> _About this task_: What you print must match the data line for line.
*** Dataset records Section Begins ***
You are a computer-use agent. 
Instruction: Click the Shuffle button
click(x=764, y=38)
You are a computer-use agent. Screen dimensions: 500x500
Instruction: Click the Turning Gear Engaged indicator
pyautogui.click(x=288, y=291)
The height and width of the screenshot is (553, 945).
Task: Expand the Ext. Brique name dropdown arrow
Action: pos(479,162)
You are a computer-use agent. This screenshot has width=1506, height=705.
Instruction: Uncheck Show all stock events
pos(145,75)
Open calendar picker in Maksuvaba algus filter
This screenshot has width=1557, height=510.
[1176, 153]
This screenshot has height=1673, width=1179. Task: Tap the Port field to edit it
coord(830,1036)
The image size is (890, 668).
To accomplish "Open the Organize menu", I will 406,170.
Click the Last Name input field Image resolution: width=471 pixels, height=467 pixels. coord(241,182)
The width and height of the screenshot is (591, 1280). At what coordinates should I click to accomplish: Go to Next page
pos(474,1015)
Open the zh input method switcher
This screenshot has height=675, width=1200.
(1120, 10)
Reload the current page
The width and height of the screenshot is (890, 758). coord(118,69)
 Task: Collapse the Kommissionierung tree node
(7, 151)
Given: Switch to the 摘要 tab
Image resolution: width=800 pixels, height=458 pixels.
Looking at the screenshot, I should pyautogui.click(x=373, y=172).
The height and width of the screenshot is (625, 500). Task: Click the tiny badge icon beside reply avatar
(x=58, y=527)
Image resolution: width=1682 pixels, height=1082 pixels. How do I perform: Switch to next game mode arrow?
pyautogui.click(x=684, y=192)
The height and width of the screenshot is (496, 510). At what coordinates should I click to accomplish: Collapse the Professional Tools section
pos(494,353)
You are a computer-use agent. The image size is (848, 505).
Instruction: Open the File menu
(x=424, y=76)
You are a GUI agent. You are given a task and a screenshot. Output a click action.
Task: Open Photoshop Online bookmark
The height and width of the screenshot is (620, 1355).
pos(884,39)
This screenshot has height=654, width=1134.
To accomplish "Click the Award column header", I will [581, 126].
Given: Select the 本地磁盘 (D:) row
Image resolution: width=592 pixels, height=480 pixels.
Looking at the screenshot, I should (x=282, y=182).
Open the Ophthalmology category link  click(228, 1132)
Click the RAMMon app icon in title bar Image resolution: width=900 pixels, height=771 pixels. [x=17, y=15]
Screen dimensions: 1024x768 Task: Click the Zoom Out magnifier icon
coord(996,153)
*** Dataset records Section Ends ***
> _Response for this exercise_:
You are a computer-use agent. 
Instruction: Click the Shuffle button
click(x=764, y=38)
You are a computer-use agent. Screen dimensions: 500x500
Instruction: Click the Turning Gear Engaged indicator
pyautogui.click(x=288, y=291)
The height and width of the screenshot is (553, 945).
Task: Expand the Ext. Brique name dropdown arrow
Action: pos(479,162)
You are a computer-use agent. This screenshot has width=1506, height=705.
Instruction: Uncheck Show all stock events
pos(145,75)
Open calendar picker in Maksuvaba algus filter
This screenshot has width=1557, height=510.
[1176, 153]
This screenshot has height=1673, width=1179. Task: Tap the Port field to edit it
coord(830,1036)
The image size is (890, 668).
To accomplish "Open the Organize menu", I will 406,170.
Click the Last Name input field Image resolution: width=471 pixels, height=467 pixels. coord(241,182)
The width and height of the screenshot is (591, 1280). At what coordinates should I click to accomplish: Go to Next page
pos(474,1015)
Open the zh input method switcher
This screenshot has height=675, width=1200.
(1120, 10)
Reload the current page
The width and height of the screenshot is (890, 758). coord(118,69)
 Task: Collapse the Kommissionierung tree node
(7, 151)
Given: Switch to the 摘要 tab
Image resolution: width=800 pixels, height=458 pixels.
Looking at the screenshot, I should pyautogui.click(x=373, y=172).
The height and width of the screenshot is (625, 500). Task: Click the tiny badge icon beside reply avatar
(x=58, y=527)
Image resolution: width=1682 pixels, height=1082 pixels. How do I perform: Switch to next game mode arrow?
pyautogui.click(x=684, y=192)
The height and width of the screenshot is (496, 510). At what coordinates should I click to accomplish: Collapse the Professional Tools section
pos(494,353)
You are a computer-use agent. The image size is (848, 505).
Instruction: Open the File menu
(x=424, y=76)
You are a GUI agent. You are given a task and a screenshot. Output a click action.
Task: Open Photoshop Online bookmark
The height and width of the screenshot is (620, 1355).
pos(884,39)
This screenshot has height=654, width=1134.
To accomplish "Click the Award column header", I will [581, 126].
Given: Select the 本地磁盘 (D:) row
Image resolution: width=592 pixels, height=480 pixels.
Looking at the screenshot, I should (x=282, y=182).
Open the Ophthalmology category link  click(228, 1132)
Click the RAMMon app icon in title bar Image resolution: width=900 pixels, height=771 pixels. [x=17, y=15]
Screen dimensions: 1024x768 Task: Click the Zoom Out magnifier icon
coord(996,153)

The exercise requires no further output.